Como primera medida de sobrevivencia trabé la puerta. Esto no tardó en parecerme exagerado, porque el animal, aún alcanzando la manilla, no hubiera podido girarla. Luego puse periódico en la rendija que quedaba entre el suelo y la puerta y subí todas mis cosas al lugar más alto que encontré: la cama. Me acosté sin tomar agua –para no tener que salir a orinar—, me arropé con todo lo que tenía, puse al máximo el volumen de mi Ipod y recé porque los dueños de la casa cazaran al monstruo en la mañana.
Nada funcionó.
Tuve que salir a orinar apenas dos horas después de haberme apertrechado.
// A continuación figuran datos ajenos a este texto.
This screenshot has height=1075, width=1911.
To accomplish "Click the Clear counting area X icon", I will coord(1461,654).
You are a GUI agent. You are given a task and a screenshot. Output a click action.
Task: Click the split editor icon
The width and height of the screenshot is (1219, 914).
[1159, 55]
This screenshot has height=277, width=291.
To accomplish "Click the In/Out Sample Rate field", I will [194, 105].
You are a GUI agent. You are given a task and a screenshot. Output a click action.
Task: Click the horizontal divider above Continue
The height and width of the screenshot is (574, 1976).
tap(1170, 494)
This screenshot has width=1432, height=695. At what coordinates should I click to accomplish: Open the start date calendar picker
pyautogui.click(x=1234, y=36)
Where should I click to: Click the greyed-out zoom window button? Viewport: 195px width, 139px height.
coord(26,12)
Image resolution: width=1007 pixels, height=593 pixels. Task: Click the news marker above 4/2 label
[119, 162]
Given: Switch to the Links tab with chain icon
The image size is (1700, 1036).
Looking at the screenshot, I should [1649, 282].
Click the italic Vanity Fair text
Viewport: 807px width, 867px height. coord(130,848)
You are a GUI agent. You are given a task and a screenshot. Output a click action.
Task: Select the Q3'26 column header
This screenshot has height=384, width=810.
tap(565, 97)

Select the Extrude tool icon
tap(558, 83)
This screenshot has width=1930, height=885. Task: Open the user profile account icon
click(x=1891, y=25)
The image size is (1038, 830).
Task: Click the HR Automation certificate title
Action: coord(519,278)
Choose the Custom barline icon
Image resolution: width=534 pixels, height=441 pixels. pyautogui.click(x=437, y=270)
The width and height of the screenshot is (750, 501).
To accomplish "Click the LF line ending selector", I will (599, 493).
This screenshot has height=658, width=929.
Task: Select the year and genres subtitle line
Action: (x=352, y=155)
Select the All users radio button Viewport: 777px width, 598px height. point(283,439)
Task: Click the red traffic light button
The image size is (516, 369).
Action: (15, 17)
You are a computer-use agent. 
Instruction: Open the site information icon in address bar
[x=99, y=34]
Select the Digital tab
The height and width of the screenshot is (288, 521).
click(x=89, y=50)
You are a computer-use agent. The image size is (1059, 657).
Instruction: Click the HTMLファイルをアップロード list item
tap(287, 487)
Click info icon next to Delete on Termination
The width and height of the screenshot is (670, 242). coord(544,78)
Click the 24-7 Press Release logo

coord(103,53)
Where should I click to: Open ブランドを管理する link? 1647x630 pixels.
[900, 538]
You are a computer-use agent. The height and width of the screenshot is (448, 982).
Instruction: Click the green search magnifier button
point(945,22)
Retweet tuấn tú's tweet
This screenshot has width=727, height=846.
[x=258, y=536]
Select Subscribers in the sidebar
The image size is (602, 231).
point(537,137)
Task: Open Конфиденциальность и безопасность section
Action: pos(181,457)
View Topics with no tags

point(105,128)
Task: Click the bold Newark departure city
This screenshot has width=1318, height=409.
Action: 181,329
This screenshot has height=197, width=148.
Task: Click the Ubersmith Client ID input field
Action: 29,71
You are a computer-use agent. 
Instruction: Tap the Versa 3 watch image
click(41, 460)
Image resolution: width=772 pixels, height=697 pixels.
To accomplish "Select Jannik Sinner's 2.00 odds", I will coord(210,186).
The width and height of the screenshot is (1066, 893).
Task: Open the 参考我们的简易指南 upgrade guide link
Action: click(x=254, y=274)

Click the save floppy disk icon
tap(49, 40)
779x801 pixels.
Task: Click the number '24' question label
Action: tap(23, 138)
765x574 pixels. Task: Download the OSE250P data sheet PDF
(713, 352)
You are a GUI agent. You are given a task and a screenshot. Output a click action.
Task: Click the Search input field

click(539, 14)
Al regresar a mi guarida sentí una devastadora sed –como esas que dan el día después de haberse tomado todo el vino del mundo, aunque no fue el caso, porque el día anterior sólo me tomé dos cervezas— y tuve que ir hasta la cocina por agua. Fue la peor noche.
A las 4:45, después de ciento sesenta y nueve canciones, pude dormir.
A las 6:00 me despertaron los ruidos de la poderosa cagada que Luis estaba dejando en el baño de al lado de mi cuarto, y a todas estas, no sabía si los dueños de la casa habían logrado matar al ratón.